Dear all,
I set up a minimal 1-node Ceph cluster to evaluate its performance.
We tried to save as much as possible on the hardware, so now the box has
Asus P10S-M WS motherboard, Xeon E3-1235L v5 CPU, 64 GB DDR4 ECC RAM and
8x3TB HDDs (WD30EFRX) connected to on-board SATA ports. Also we are
trying to save on storage redundancy, so for most of our RBD images we
use erasure-coded data-pool (default profile, jerasure 2+1) instead of
3x replication. I started with Luminous/Xenial 12.2.5 setup which
initialized my OSDs as Bluestore during deploy, then updated it to
Mimic/Bionic 13.2.0. Base OS is Ubuntu 18.04 with kernel updated to
4.17.2 from Ubuntu mainline PPA.
With this setup, I created a number of RBD images to test iSCSI,
rbd-nbd and QEMU+librbd performance (running QEMU VMs on the same box).
And that worked moderately well as far as data volume transferred within
one session was limited. The fastest transfers I had with 'rbd import'
which pulled an ISO image file at up to 25 MBytes/sec from the remote
CIFS share over Gigabit Ethernet and stored it into EC data-pool.
Windows 2008 R2 & 2016 setup, update installation, Win 2008 upgrade to
2012 and to 2016 within QEMU VM also went through tolerably well. I
found that cache=writeback gives the best performance with librbd,
unlike cache=unsafe which gave the best performance with VMs on plain
local SATA drives. Also I have a subjective feeling (not confirmed by
exact measurements) that providing a huge&delayed libRBD cache (like,
cache size = 1GB, max dirty = 7/8GB, max dirty age = 60) improved
Windows VM performance on bursty writes (like, during Windows update
installations) as well as on reboots (due to cached reads).

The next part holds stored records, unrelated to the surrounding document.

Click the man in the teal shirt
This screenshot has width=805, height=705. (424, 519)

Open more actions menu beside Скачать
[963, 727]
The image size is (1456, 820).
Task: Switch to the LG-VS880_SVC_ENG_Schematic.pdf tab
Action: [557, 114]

Now, what discouraged me, was my next attempt to clone an NTFS
partition of ~2TB from a physical drive (via USB3-SATA3 convertor) to a
partition on an RBD image. I tried to map RBD image with rbd-nbd either
locally or remotely over Gigabit Ethernet, and the fastest speed I got
with ntfsclone was about 8 MBytes/sec. Which means that it could spend
up to 3 days copying these ~2TB of NTFS data. I thought about running
ntfsclone /dev/sdX1 -o - | rbd import ... - , but ntfsclone needs to
rewrite a part of existing RBD image starting from certain offset, so I
decided this was not a solution in my situation. Now I am thinking about
taking out one of OSDs and using it as a 'bcache' for this operation,
but I am not sure how good is bcache performance with cache on rotating
HDD. I know that keeping OSD logs and RocksDB on the same HDD creates a
seeky workload which hurts overall transfer performance.
Also I am thinking about a number of next-close possibilities, and
I would like to hear your opinions on the benefits and drawbacks of each
of them.
1. Would iSCSI access to that RBD image improve my performance
(compared to rbd-nbd) ? I did not check that yet, but I noticed that
Windows transferred about 2.5 MBytes/sec while formatting NTFS volume on
this RBD attached to it by iSCSI. So, for seeky/sparse workloads like
NTFS formatting the performance was not great.
2. Would it help to run ntfsclone in Linux VM, with RBD image
accessed through QEMU+librbd ? (also going to measure that myself)
3. Is there any performance benefits in using Ceph cache-tier pools
with my setup ? I hear now use of this technique is advised against, no?
4. We have an unused older box (Supermicro X8SIL-F mobo, Xeon X3430
CPU, 32 GB of DDR3 ECC RAM, 6 onboard SATA ports, used from 2010 to
2017, in perfectly working condition) which can be stuffed with up to 6
SATA HDDs and added to this Ceph cluster, so far with only Gigabit
network interconnect. Like, move 4 OSDs out of first box into it, to
have 2 boxes with 4 HDDs each. Is this going to improve Ceph performance
with the setup described above ?
5. I hear that RAID controllers like Adaptec 5805, LSI 2108 provide
better performance with SATA HDDs exported as JBODs than onboard SATA
AHCI controllers due to more aggressive caching and reordering requests.
Is this true ?
6. On the local market we can buy Kingston KC1000/960GB NVMe drive
for moderately reasonable price. Its specification has rewrite limit of
1 PB and 0.58 DWPD (drive rewrite per day). Is there any
counterindications against using it in production Ceph setup (i.e., too
low rewrite limit, look for 8+PB) ? What is the difference between using
it as a 'bcache' os as specifically-designed OSD log+rocksdb storage ?
Can it be used as a single shared partition for all OSD daemons, or will
it require spitting into 8 separate partitions ?
Thank you in advance for your replies.